Curative surgery increases the 5-year survival of patients with oesophageal cancer from 10–15% overall to 40%, but postoperative morbidities affect more than half of all patients who undergo open oesophagectomy. Minimally invasive oesophagectomy (MIE) approaches have been developed to reduce postoperative pulmonary morbidity. Now, the efficacy of hybrid MIE surgery and open surgery have been compared in the MIRO phase III trial with promising results.

Credit: Simon Bradbrook/Springer Nature Limited

Hybrid MIE combines laparoscopic abdominal gastric mobilization with open thoracotomy. In 2012, the results of the TIME trial showed that total MIE (laparoscopic abdominal phase and thoracoscopic phase) was associated with a lower incidence of complications than open surgery. “However, total MIE is technically demanding and some studies suggest a higher risk of intrathoracic anastomotic leakage,” explains lead investigator Guillaume Piessen. Whether the maximal benefit of a MIE approach is mostly associated with the abdominal or thoracic phase needs to be determined in order to optimize the outcomes of oesophagectomy.

In the MIRO trial, patients with resectable squamous cell carcinoma or adenocarcinoma of the middle or lower third of the oesophagus were randomly allocated to undergo hybrid MIE (n = 103) or open oesophagectomy (n = 104). The incidence of major intraoperative and/or postoperative complications at 30 days was significantly lower with hybrid MIE than with open surgery (36% versus 64%; P < 0.001). The incidence of major pulmonary complications within 30 days of surgery was also lower in the hybrid MIE group (18% versus 30%). No differences between groups were observed in postoperative mortality at 30 days (1% versus 2%) or at 90 days (4% versus 6%).

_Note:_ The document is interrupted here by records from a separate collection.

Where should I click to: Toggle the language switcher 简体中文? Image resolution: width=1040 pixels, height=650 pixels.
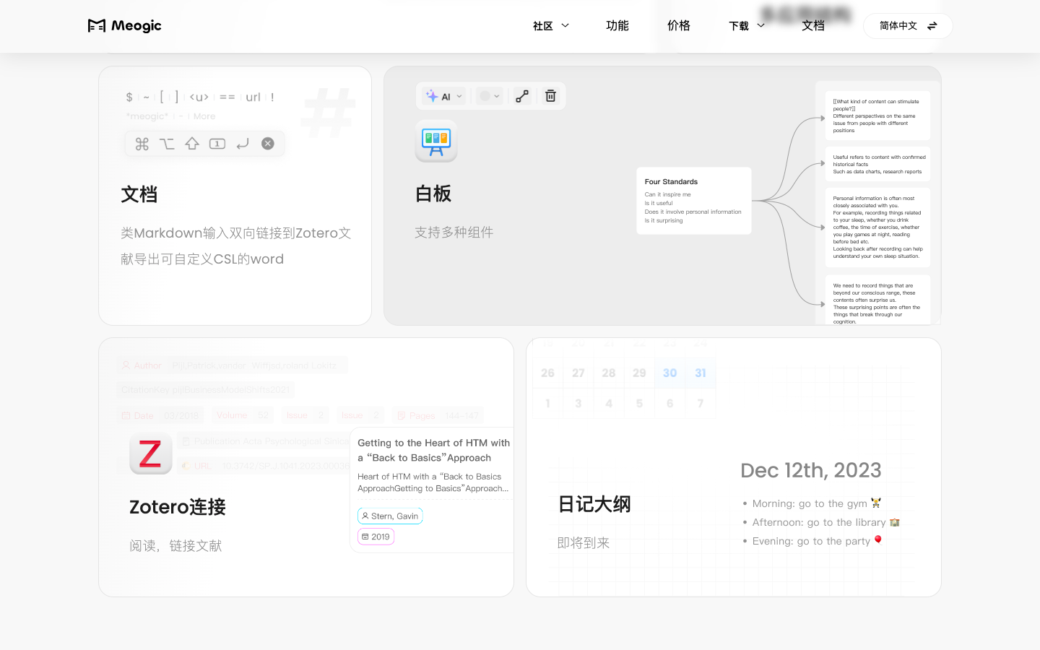pyautogui.click(x=907, y=26)
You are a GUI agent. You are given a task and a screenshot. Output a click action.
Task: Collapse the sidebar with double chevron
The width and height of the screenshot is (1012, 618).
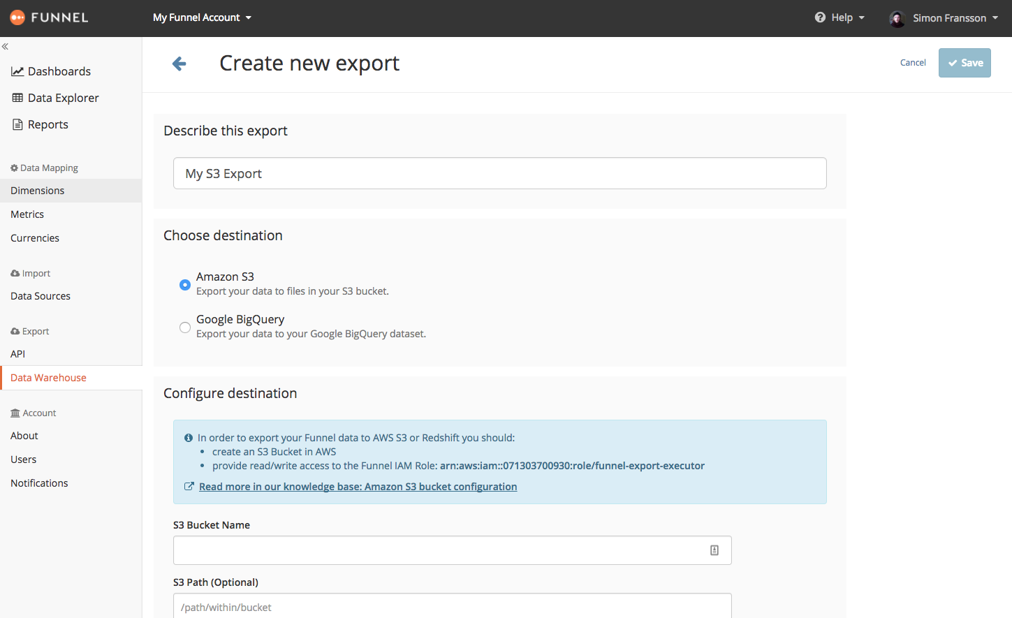pos(5,47)
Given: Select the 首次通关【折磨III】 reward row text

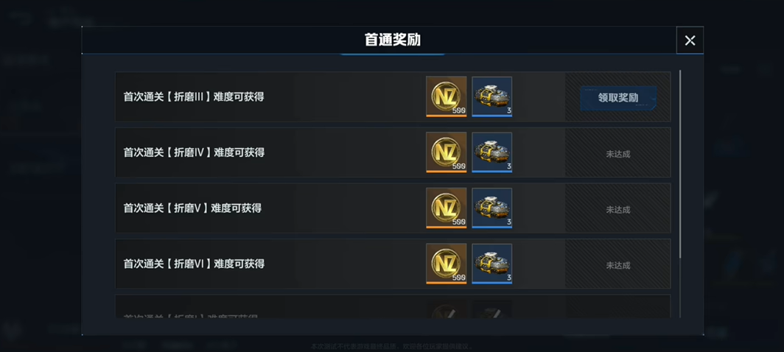Looking at the screenshot, I should 194,97.
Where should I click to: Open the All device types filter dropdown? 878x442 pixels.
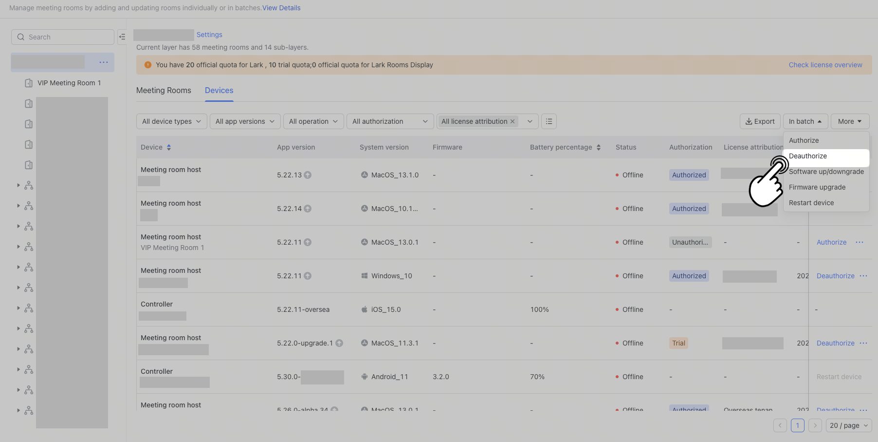tap(171, 121)
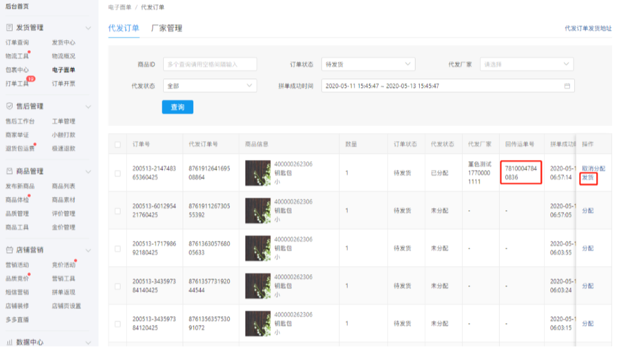Click the 商品管理 section icon
617x350 pixels.
pyautogui.click(x=9, y=171)
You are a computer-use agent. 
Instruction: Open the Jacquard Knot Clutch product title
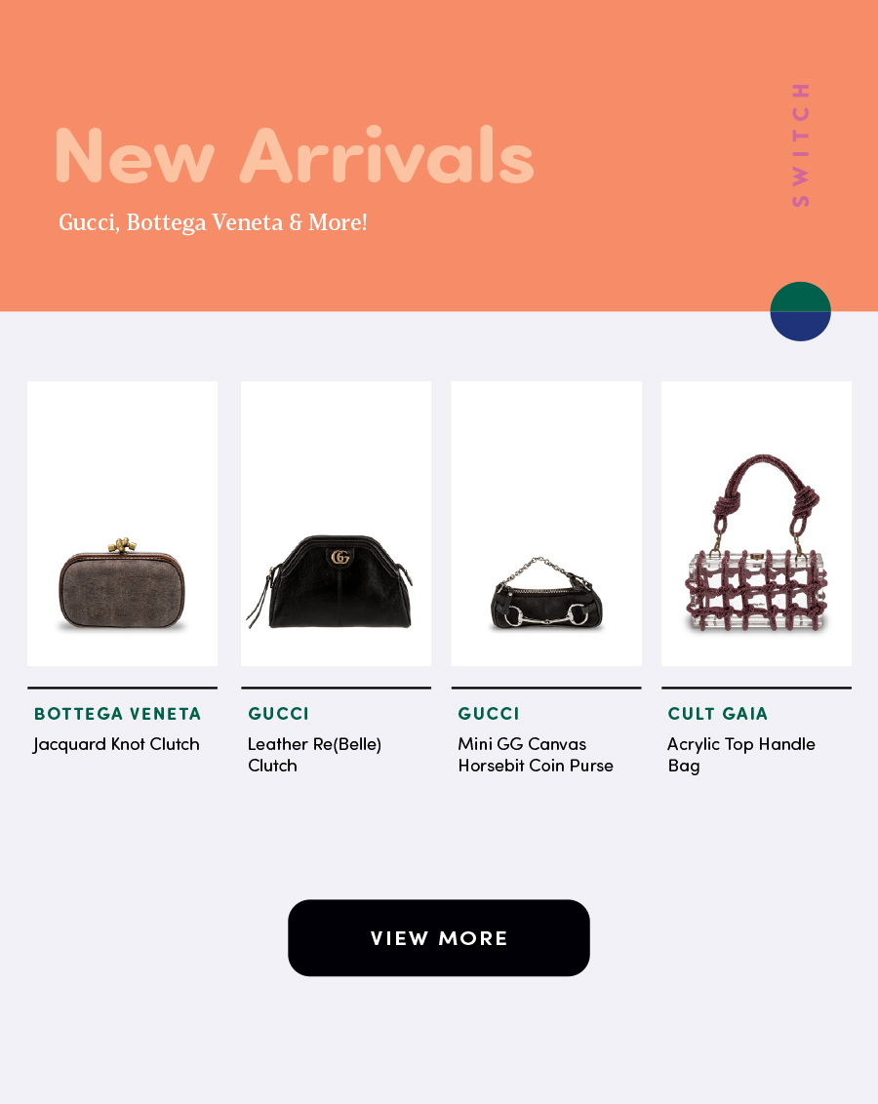(116, 744)
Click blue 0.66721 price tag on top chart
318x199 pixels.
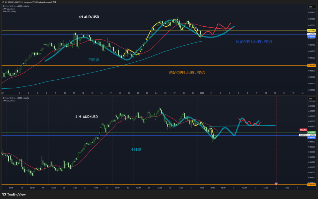(311, 37)
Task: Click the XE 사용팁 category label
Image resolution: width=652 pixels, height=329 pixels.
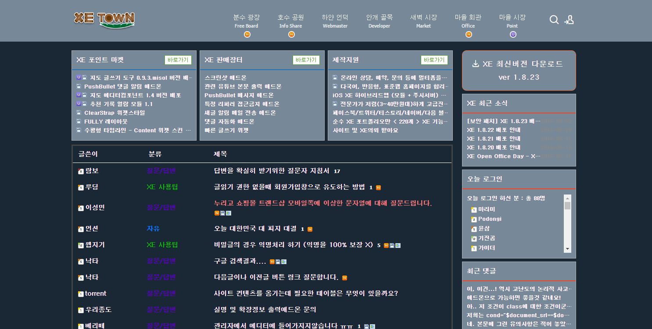Action: coord(163,187)
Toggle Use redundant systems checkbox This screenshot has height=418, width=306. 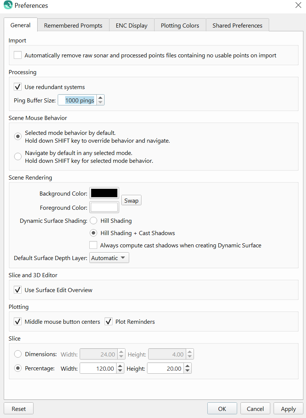click(x=17, y=87)
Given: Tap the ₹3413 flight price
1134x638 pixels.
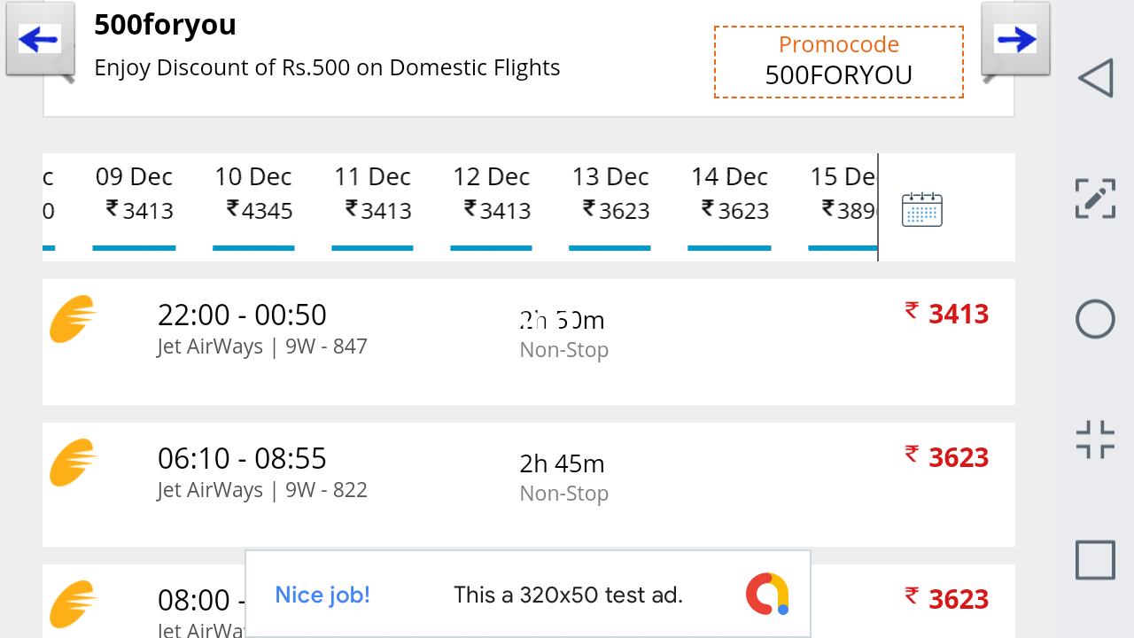Looking at the screenshot, I should click(947, 314).
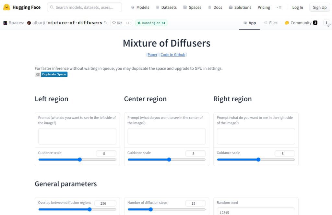Click the orange Community icon in the header
The image size is (332, 215).
click(287, 23)
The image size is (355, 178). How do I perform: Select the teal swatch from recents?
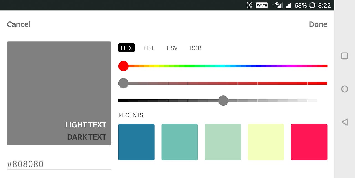pos(179,142)

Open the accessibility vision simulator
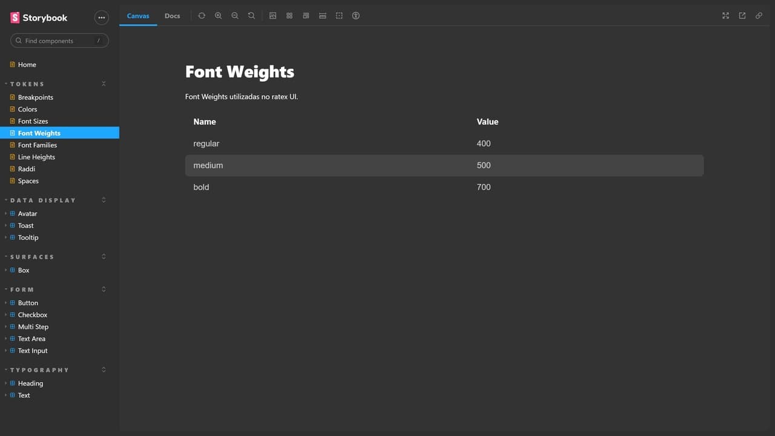[x=356, y=16]
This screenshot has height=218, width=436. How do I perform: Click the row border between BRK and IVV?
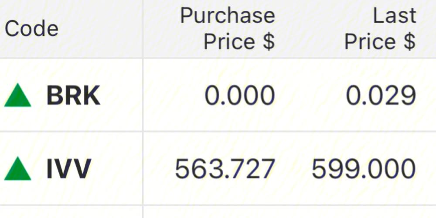click(x=218, y=132)
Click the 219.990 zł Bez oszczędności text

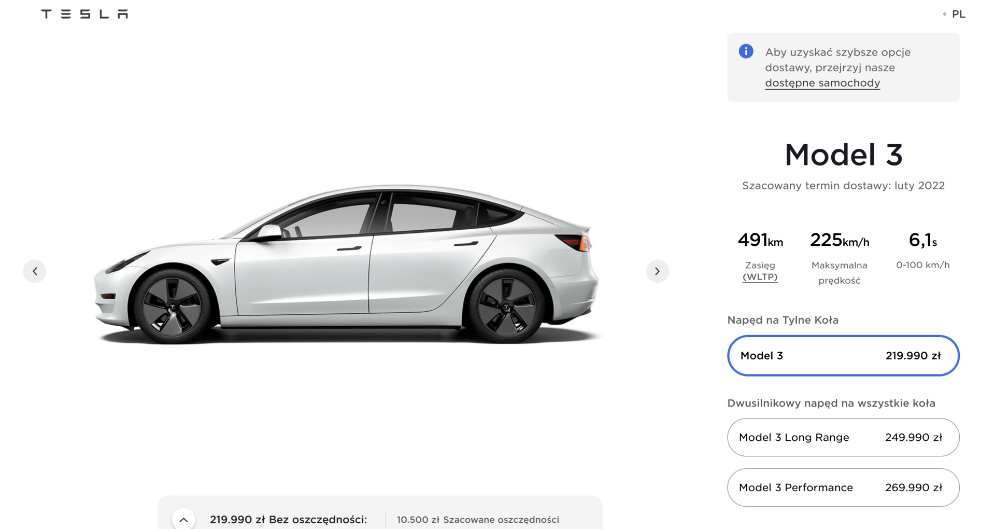[288, 520]
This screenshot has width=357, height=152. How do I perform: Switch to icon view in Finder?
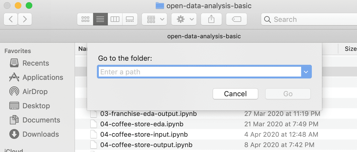point(85,19)
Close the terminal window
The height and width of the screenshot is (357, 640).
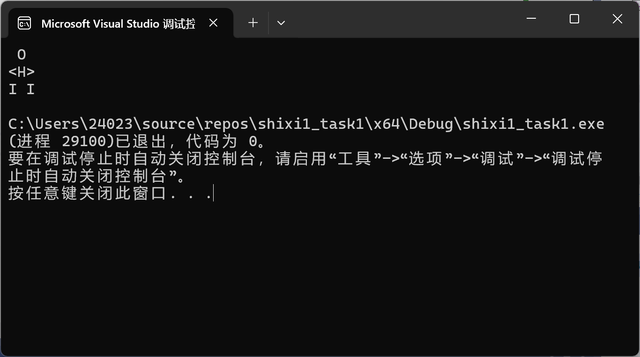617,19
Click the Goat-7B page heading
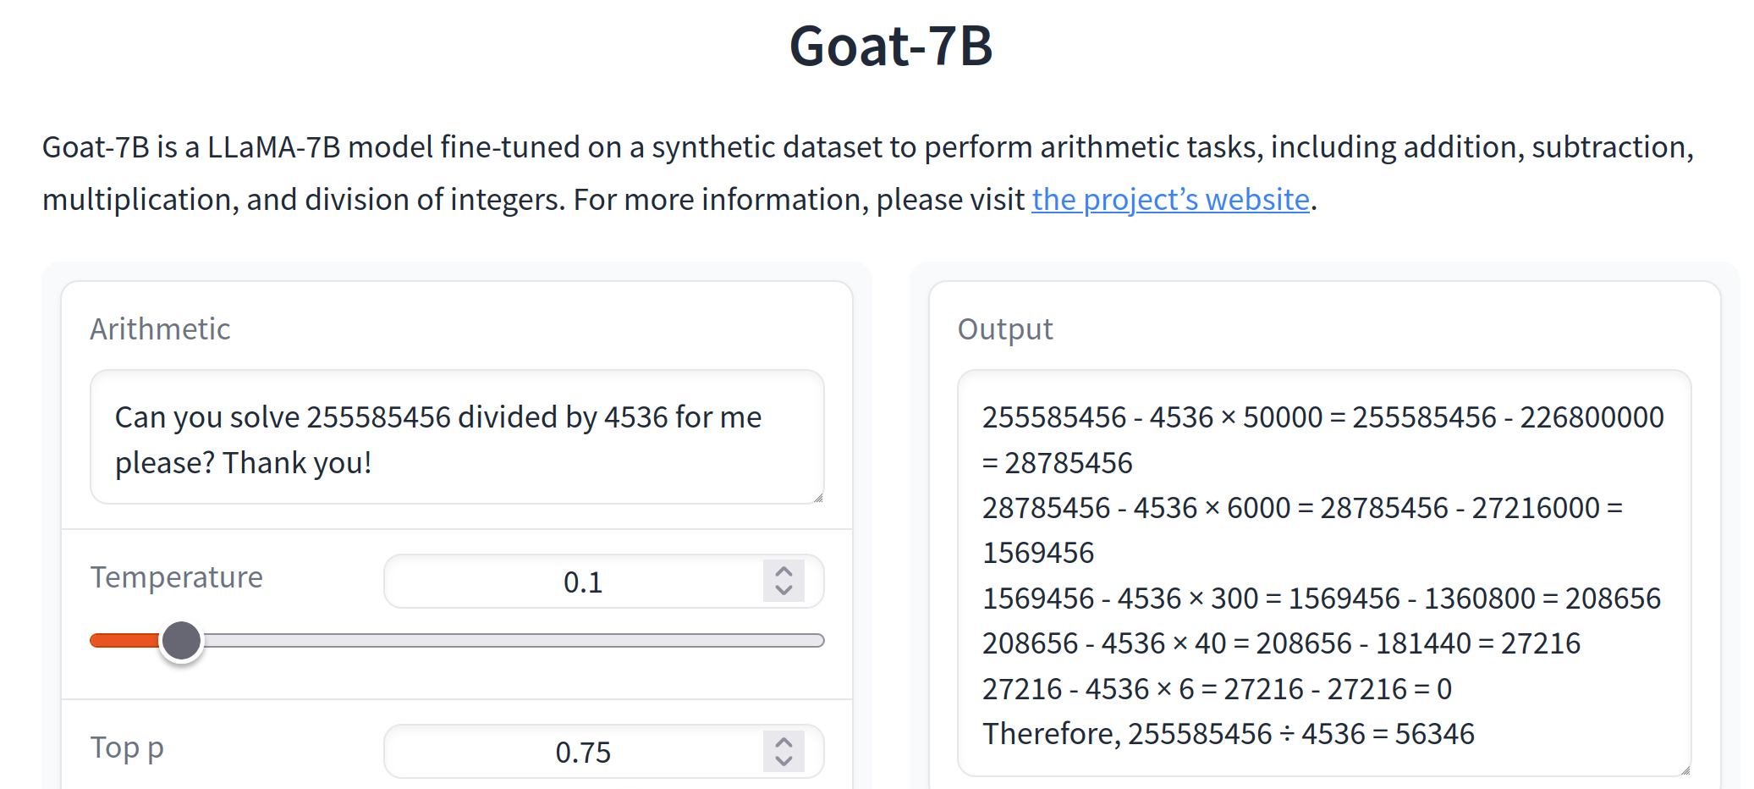The image size is (1754, 789). 891,46
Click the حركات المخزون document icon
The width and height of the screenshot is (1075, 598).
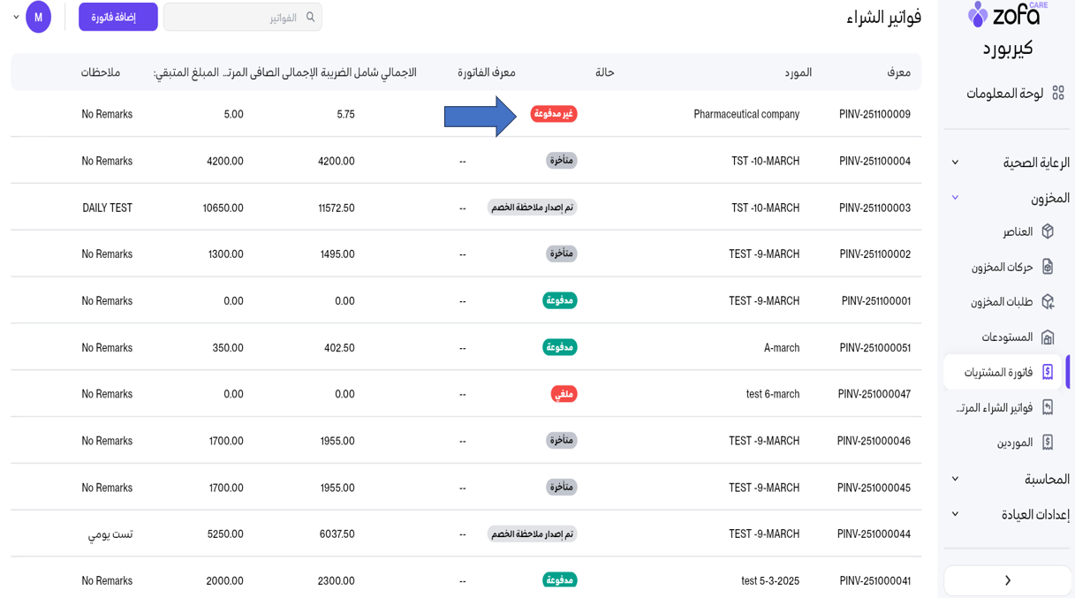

At a median follow-up duration of 48.8 months, median overall survival durations were 52.2 months and 47.6 months with hybrid MIE and open surgery, respectively, although this difference was not statistically significant. Disease-free survival was similar between both groups: 57% and 48%, respectively, at 3 years and 53% versus 43% at 5 years. The pathological analysis revealed similar patterns of tumour histology, stage and nodal involvement between both groups.

“In our study, hybrid MIE was associated with a similar magnitude of benefit in terms of morbidity as that observed with total MIE in other studies, suggesting that the laparoscopic phase is the most critical to decrease morbidity compared with open surgery,” comments Piessen. “Our results will not change practice for the small proportion of expert surgeons performing total MIE (20–40% in Europe and North America), but will surely convince the vast majority of surgeons who still perform open oesophagectomy (~52% or probably more),” he concludes.